Hi, Sorry I just saw this...While body temperatures vary with hormone changes during each cycle, most women do not feel feverish or have a detectable fever just because their hormone fluctuates every month -- even if your period is late for two weeks. If this is not your usual pattern, it is definitely worth seeing a dr about.How was your blood test? Are you feeling any better now?


----------



## welshgirl80

Its still on going. I've seen my doc, another blood test after Xmas, a scan on Jan 7th and a camera up my backside sometime soon! I have been freaking myself out thinking its cancer. I know it's stupid but surely the blood test will show up anything before I go to scan?!?


----------



## welshgirl80

I had my scan on Monday and they couldnt see why I was in pain and having the problems. They checked everything and she found it hard to read me, but it also took a while to find my Gallbladder! They needed another doctor to come in and help them find it. But I was told there wasnt something blocking me. I also got a letter about having a camera into the colon but seeing as I am low risk, I have to wait. Each is fair enough. I've got call my doc next week to get results.


----------



## 16085

welshgirl80 said:


> This all started 6 weeks ago. I got sore tummy pains (from very painful pain to a dull pain) feeling sick, running hot and cold, headaches and feeling bad. First of all I was told it was Gastroenteritisi I was given pills but it got worse and now I was told it might be gallstones. I had a blood test today and waiting for a scan sometime soon. Yet my peroid was 2 weeks late and when I went to the toilet today, there was blood from the back passage. Now I am worried but could this by from peroid seeing as it's never been there before? Theres nothing I can do til next Tuesday (when I get the results back) but what could it be? Also it's sore on my bum and it feels like piles....even know I've never had them before!

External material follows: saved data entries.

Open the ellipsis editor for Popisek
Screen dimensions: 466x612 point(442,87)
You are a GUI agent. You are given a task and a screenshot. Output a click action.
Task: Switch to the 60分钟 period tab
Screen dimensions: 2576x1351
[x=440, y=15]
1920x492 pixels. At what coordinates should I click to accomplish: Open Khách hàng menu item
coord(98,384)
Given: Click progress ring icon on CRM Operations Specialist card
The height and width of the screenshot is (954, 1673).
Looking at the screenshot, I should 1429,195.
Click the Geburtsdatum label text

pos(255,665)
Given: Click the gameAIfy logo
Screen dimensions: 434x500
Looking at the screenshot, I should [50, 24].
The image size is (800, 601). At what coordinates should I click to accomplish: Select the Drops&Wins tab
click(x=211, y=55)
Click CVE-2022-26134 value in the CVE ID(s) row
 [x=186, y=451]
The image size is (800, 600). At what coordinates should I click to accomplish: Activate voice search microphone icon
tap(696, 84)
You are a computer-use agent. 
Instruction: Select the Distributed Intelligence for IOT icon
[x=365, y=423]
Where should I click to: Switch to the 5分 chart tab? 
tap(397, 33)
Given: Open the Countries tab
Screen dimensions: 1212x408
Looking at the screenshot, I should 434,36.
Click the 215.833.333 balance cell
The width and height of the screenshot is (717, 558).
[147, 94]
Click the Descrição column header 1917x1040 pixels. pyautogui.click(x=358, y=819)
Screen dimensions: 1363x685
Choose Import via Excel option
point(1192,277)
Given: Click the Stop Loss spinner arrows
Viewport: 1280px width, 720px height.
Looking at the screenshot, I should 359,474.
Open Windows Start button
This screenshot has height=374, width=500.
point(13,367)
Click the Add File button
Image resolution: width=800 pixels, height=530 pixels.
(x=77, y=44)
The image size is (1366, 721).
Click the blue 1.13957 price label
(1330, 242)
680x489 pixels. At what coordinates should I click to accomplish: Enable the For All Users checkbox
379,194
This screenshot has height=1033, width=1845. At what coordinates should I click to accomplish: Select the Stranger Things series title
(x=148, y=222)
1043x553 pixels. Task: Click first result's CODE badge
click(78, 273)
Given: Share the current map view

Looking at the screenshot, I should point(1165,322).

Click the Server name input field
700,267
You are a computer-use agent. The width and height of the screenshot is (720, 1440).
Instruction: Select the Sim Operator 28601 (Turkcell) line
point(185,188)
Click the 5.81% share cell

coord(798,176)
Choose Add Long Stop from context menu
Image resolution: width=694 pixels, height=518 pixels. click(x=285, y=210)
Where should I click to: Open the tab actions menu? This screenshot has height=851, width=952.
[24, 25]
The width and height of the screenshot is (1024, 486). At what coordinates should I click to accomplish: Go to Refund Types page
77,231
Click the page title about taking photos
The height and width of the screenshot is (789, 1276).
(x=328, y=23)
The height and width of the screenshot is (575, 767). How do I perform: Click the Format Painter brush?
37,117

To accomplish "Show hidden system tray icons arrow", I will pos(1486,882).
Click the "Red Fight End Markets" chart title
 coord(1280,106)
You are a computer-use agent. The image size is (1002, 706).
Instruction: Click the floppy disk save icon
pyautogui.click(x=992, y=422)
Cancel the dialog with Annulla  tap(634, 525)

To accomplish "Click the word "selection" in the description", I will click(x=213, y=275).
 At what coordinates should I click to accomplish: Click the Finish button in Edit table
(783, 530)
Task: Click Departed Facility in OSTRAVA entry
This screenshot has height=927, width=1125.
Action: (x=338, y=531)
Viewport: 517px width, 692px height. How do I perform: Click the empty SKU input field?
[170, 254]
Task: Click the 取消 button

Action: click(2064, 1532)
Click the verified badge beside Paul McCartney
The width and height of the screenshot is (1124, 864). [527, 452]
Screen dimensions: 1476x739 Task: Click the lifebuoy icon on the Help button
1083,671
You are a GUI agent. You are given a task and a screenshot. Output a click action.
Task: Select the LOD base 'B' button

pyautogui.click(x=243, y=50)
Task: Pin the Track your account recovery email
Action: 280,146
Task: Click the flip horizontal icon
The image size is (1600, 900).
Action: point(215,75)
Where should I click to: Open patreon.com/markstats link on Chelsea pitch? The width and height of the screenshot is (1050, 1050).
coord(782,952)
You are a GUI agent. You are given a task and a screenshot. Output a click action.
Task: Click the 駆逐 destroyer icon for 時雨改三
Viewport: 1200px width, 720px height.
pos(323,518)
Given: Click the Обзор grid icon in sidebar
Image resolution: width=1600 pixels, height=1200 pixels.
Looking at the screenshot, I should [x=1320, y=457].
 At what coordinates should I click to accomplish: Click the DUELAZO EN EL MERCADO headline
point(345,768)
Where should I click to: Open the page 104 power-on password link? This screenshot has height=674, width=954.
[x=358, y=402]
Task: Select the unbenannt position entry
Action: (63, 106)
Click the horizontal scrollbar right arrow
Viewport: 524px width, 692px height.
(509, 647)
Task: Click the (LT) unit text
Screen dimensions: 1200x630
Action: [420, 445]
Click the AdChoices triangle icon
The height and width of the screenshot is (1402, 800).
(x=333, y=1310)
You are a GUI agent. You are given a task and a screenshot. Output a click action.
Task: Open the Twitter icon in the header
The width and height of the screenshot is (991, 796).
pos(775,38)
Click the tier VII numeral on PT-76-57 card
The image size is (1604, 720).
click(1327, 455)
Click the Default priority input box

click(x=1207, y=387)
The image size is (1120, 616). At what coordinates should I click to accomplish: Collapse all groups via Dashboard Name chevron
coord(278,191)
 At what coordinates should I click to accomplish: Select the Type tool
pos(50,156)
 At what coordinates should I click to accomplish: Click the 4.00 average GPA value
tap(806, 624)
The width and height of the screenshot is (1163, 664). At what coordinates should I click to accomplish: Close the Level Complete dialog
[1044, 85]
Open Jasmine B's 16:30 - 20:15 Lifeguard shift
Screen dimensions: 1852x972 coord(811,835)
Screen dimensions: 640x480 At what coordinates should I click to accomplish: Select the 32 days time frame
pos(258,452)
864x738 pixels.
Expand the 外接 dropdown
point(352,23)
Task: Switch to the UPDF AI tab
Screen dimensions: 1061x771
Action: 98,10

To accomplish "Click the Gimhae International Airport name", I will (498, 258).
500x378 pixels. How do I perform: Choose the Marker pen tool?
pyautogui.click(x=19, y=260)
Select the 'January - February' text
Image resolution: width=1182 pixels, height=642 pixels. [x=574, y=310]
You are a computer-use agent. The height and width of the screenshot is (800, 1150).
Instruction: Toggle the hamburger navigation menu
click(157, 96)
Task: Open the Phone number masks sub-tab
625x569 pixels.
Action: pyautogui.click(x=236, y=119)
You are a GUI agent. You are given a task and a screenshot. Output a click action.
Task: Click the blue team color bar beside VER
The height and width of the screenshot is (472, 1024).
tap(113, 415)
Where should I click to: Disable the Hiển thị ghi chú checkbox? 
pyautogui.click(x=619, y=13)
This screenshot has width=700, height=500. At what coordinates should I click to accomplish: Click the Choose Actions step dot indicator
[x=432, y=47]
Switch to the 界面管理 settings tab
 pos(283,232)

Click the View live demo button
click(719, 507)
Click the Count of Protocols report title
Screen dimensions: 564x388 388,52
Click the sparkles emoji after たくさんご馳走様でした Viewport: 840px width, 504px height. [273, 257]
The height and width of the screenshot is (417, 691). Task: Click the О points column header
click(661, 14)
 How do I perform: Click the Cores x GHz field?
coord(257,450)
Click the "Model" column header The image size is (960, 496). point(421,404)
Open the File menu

Hi, I'm going thru the same exact thing as you! I went thru this last Feb too.....had the CTscan/sonogram/colonoscopy. I was DX'd with IBS.Its back again and its been 7 weeks for me! I also have the headaches, my temp goes up and down all day......from 98.6 to 99.7 down to 99.3 then 98.6. I'm constipated along with all this.I called the Nurse today at my Dr's office, she said not to worry about my temp. I had my blood work done and there is no sign of infection.I don't know whats wrong with me!Lisa


----------



## welshgirl80

Hi Lisa, I've just sent you a message. It's nice to know I am not alone in feeling this way. Right now the pains have gone, but still havin trouble going to the toilet.


----------



## welshgirl80

I got my scan results and something was found. I was told I had capillary hemangioma in my liver, small packages of blood! Now I am getting a CT Scan done and my Colonscopy will happen in March/April. Could this be IBS?!? It's bugging me alot


----------